We mean any action which is meant to cause pain to a child, such as hitting, slapping, smacking, with a hand or with a slipper, strap, stick or other implement. We also include violent shaking and any kind of forcible imprisonment, such as being locked in a room or cupboard or tied in a cot.
What's so wrong with hitting children?
Better to ask 'what's right about it?' Everybody agrees it is morally wrong to settle arguments between adult people with blows. But children are people too. Why should they of all people lack equal protection from all forms of violence, particularly when they are among the most vulnerable physically?
Physical punishments are not only morally wrong, they don't work either. A whack on the bottom may stop children for that moment. But it won't stop them doing the same thing later on because being hit does not teach them anything useful. It doesn't teach them how you want them to behave, and it doesn't teach them to try to please you. Research evidence shows that children who have been slapped or hit are usually so overwhelmed with anger and hurt feelings that they cannot remember what they were punished for.
But surely you need to use physical force to
keep children safe?
There is all the difference in the world between using your strength to snatch a child away from a hot stove or prevent them running into a busy road, and intentionally inflicting pain as punishment.
Surely a tap on the legs doesn't count?
Yes it does. Lots of parents 'tap' babies, but many, many more smack four-year-olds. That's because hitting doesn't work except to relieve parents' feelings. If you let yourself smack your toddler for fiddling with the TV, what can you do when the toddler fiddles again except smack again – harder? And what can you do with the five-year-old who refuses to stay in his room to "cool off" – except lock the door ...?
But is the ordinary kind of smacking that
goes on in loving homes worth all the fuss?
Yes it is – because violence really does breed violence, and violence is a major problem in today's society. We are not saying that hitting at home is the only cause of that violence, but we are saying that ending hitting at home would help to reduce it. Children model a lot of their behaviour on their parents. Parents who use physical punishment are directly teaching their children that physical force is an acceptable way to get what you want. If we want fewer violent adults we have to bring them up believing that physical force is not acceptable.
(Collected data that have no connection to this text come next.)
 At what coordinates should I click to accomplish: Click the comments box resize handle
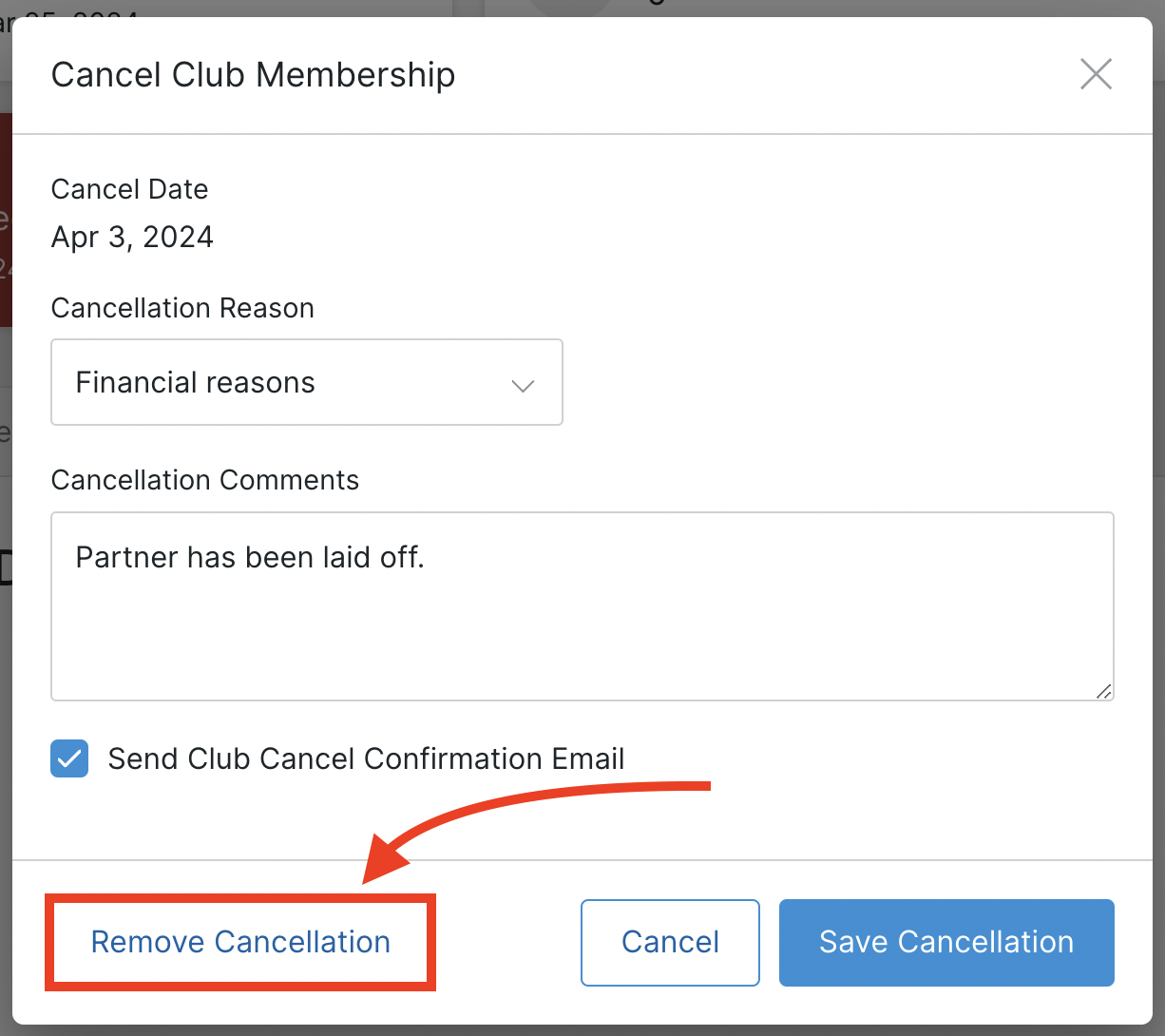pos(1105,693)
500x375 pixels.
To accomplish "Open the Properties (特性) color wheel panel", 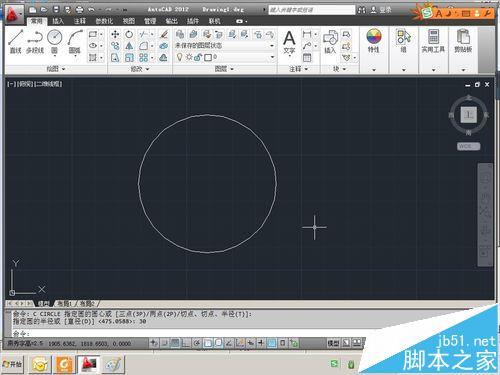I will [x=374, y=41].
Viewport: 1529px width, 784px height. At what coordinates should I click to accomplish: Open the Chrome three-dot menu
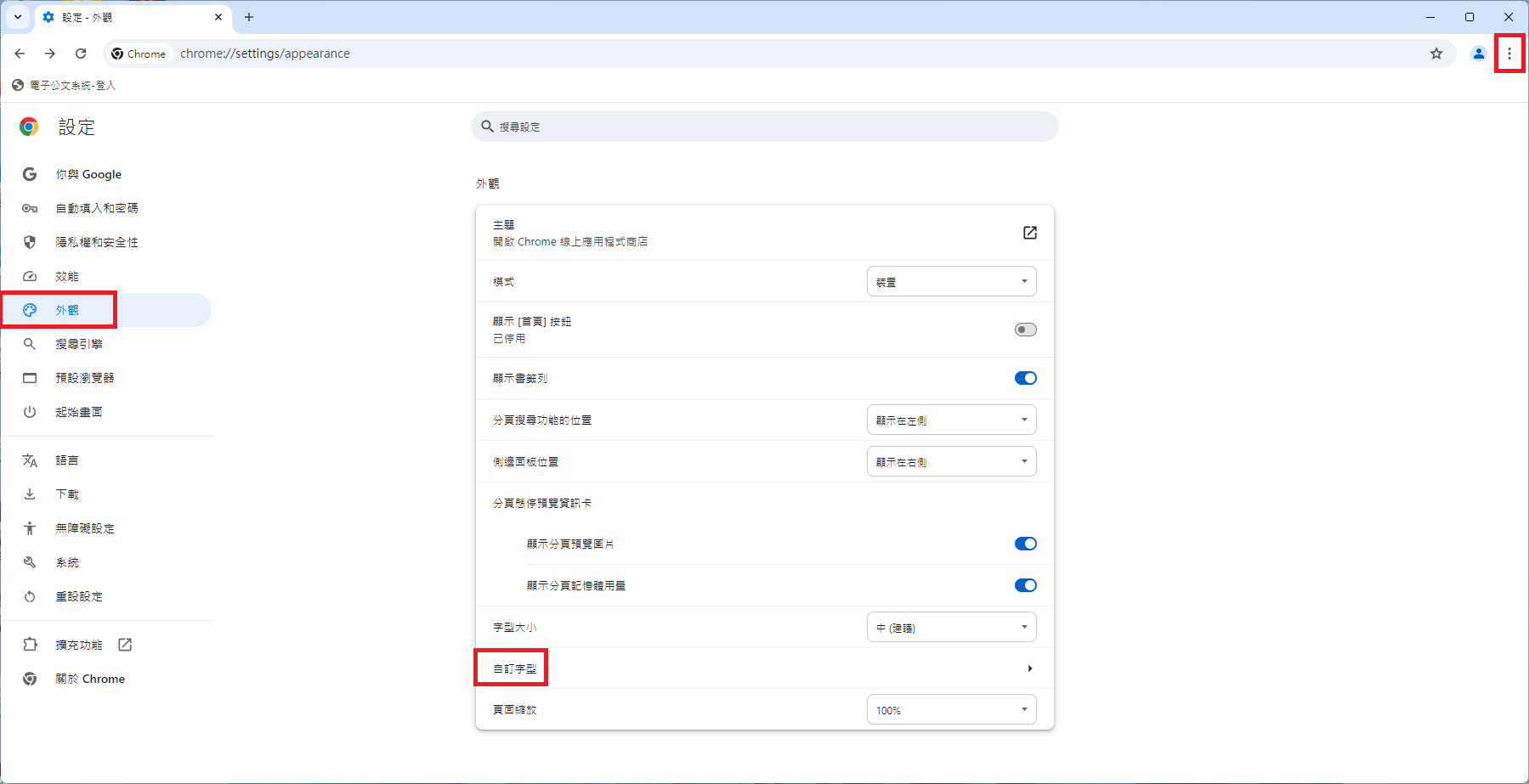pyautogui.click(x=1509, y=54)
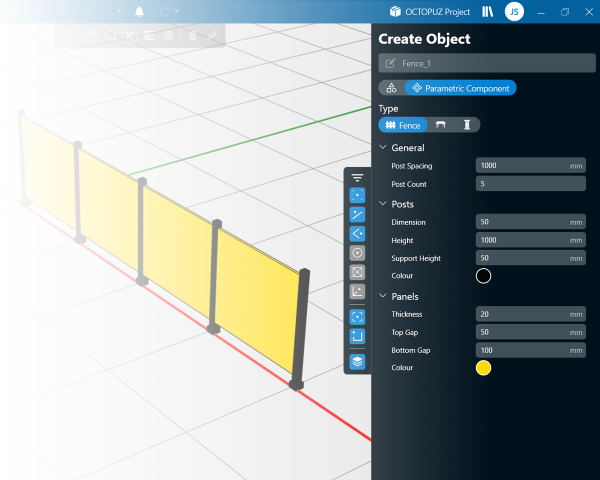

But aren't ordinary physical punishment and
child abuse two quite different things?
When serious cases of child abuse are investigated, they are frequently shown to have started with occasional smacks given in the name of discipline which gradually escalated into tragedies. Current acceptance of physical punishment causes a dangerous confusion. Most of those responsible for seriously injuring children are found to have been physically punished in their childhood.
And even light blows can accidentally cause serious injury to small children, for example, a 'clip on the ear' can burst an eardrum and permanently damage hearing, and smacks catching a child off balance have led to falls and head injuries.
But children need discipline; what should
replace physical punishment?
EPOCH certainly doesn't argue against discipline, or against consistent limits for children. The best responses to bad behaviour are always directly linked to parents' disapproval, irritation or anger, the removal of the toy or playmate the child is hurting, or the ending of the game or meal which is being ruined for everyone else. But rewards work better than punishments for children, just as they do for adults. There are already many parents who don't hit their children in any circumstances, but certainly believe in discipline and limits. You don't spoil a child by not hitting them.
How can you expect parents under stress,
suffering from family poverty, unemployment and lack of proper child
care support not to hit their children?
EPOCH agrees that our society needs to do much more for those who bear the burden of child-rearing and it will support those campaigning for reforms. But there are no clear links between such social factors and the frequency or severity of hitting children. The fact is that while there continues to be confusion over what is acceptable, hitting children is likely of itself to increase stress and violence within any family. In any case, why should children and only children wait for equal protection from violence until we've sorted out these other major social ills?
If you stop parents hitting their children,
they'll resort to even worse forms of punishment – and what about
emotional abuse anyway?
Obviously other kinds of punishment can be harmful too. We concentrate on physical punishment because its harmful effects have been clearly demonstrated, because it is very frequently used, it is clearly defined, and because children are the only people in our society who are not protected from it. Changing attitudes to physical punishment, and hence to children, will discourage other harmful forms of punishment.
Won't every parent sometimes lose his or her
temper and hit their child?
While hitting children remains acceptable, the answer is probably 'yes'. But do all adults sometimes lose their temper and hit their partner? No, because hitting other adults (or even pets) is beyond the pale. If hitting children was equally unacceptable, most parents would never do it and the few who sometimes did would regret it and try not to. That is all it would take to shift social attitudes towards a new respect for children as people.